Bronwyn Naylor is Emeritus Professor of Law at RMIT University, Melbourne, and has degrees in law and criminology. She has been teaching, researching and publishing in criminal law, law and gender, and human rights for over 30 years.  She has worked with Law Reform Commissions on reforms to homicide laws and sexual offences, and has published extensively in these areas, including on defences to intimate partner homicides.  Her research also addresses the protection of human rights in detention, and the impact of criminal records on people seeking employment.  In 2022 Bronwyn was awarded the Medal of the Order of Australia (OAM) for service to tertiary education and the law. 

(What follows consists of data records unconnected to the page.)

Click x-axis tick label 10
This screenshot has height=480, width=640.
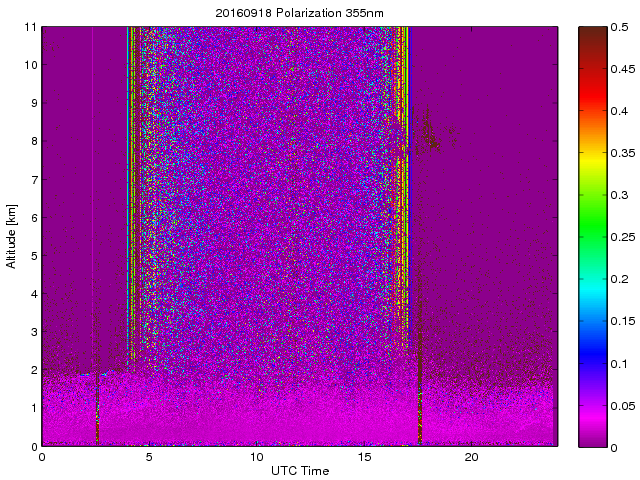coord(256,457)
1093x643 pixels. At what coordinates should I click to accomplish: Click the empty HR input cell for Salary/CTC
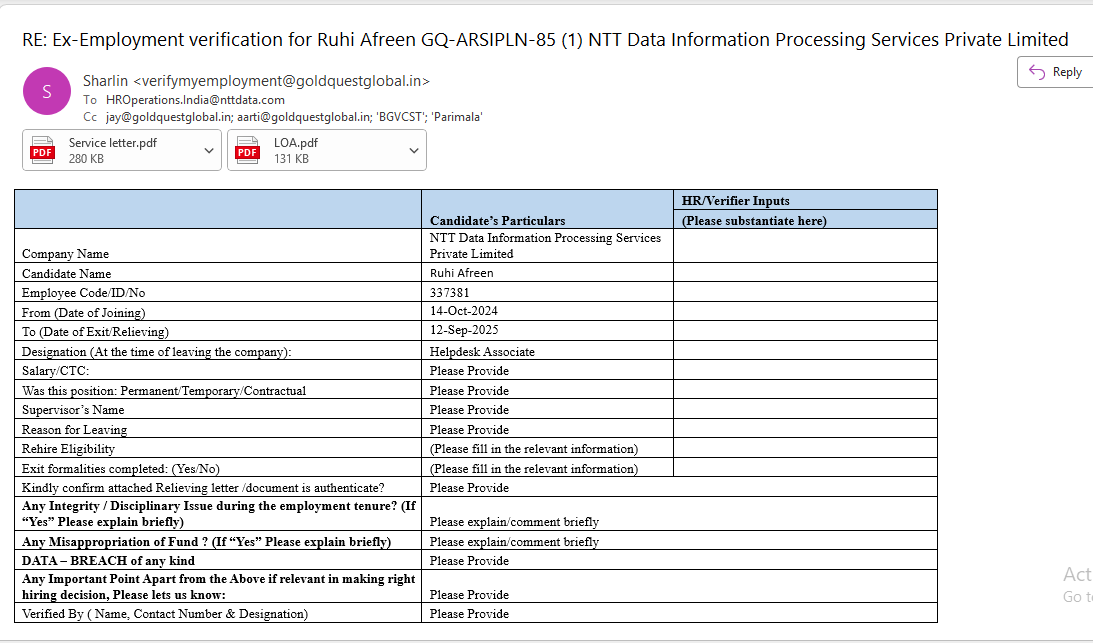coord(805,370)
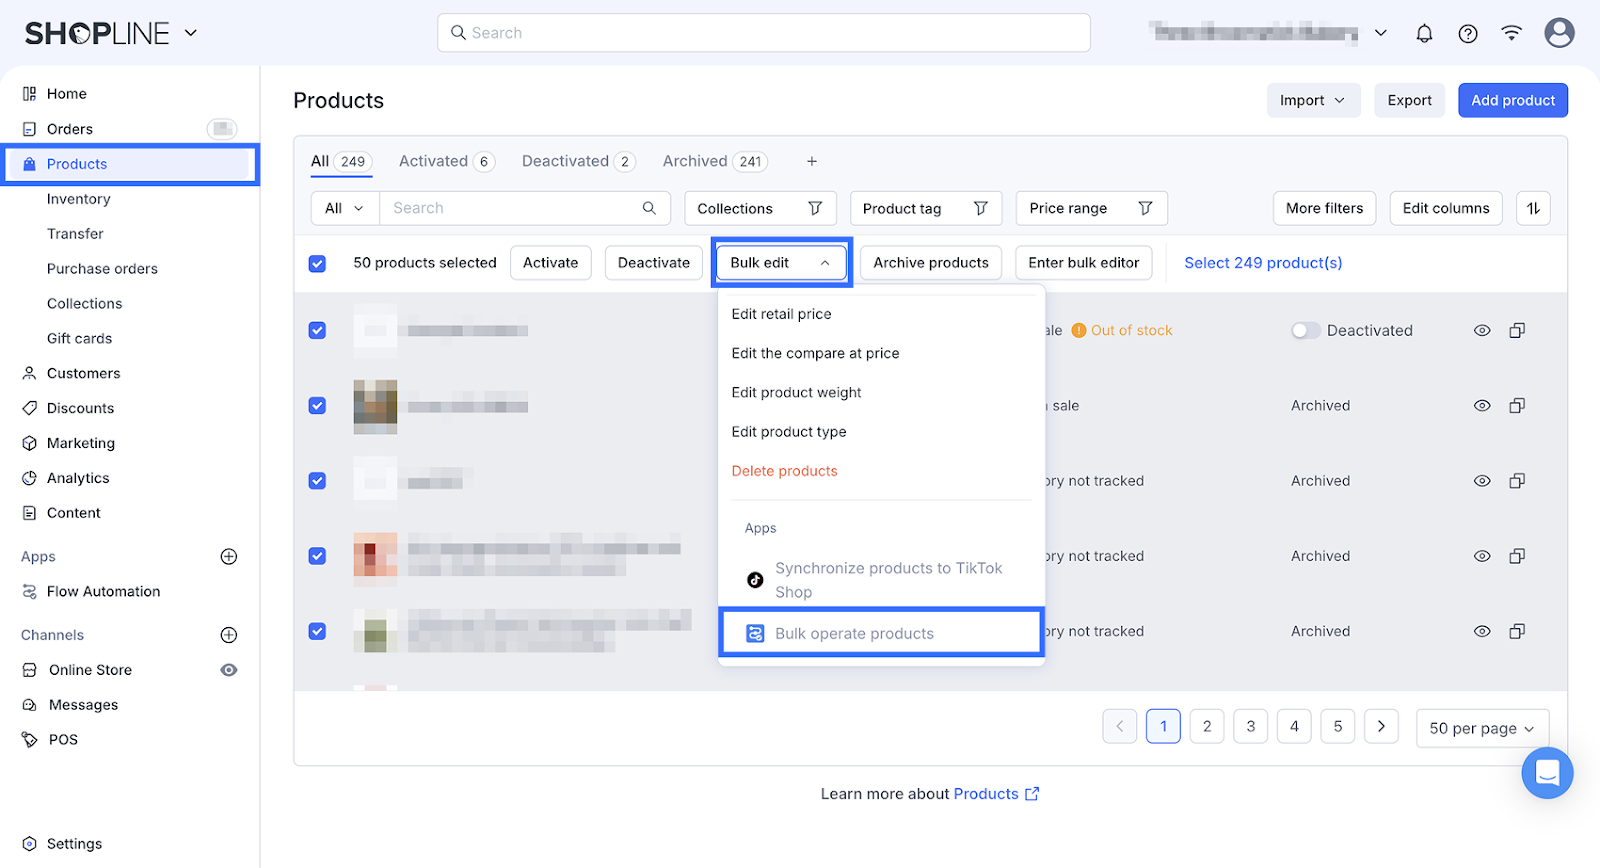Open the live chat support bubble
Image resolution: width=1600 pixels, height=868 pixels.
coord(1547,773)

The University of Western Australia
 Australia

Stella Tarrant is a member of the Law Faculty at the University of Western Australia where she teaches criminal law, evidence and gender and the law. For 30 years she has published widely in the areas of crime and the impact of law on women. Her research focusses on the ‘ways of thinking’ that underpin the law and contribute to how we understand the status of women and gender roles more generally. With co-authors Professor Julia Tolmie and George Giudice her report Transforming Legal Understandings of Intimate Partner Violence won an inaugural Council of Australian Law Deans Research Award in 2020. This research was funded by the Australian National Research Organisation for Women’s Safety (ANROWS), and supported the first legislation incorporating principles of ‘social entrapment’ into evidence law in criminal proceedings. She currently works with Dr Hannah McGlade and Carol Bahemia as an academic expert in the preparation of public interest human rights cases relating to violence against Indigenous women and their use of force in defence.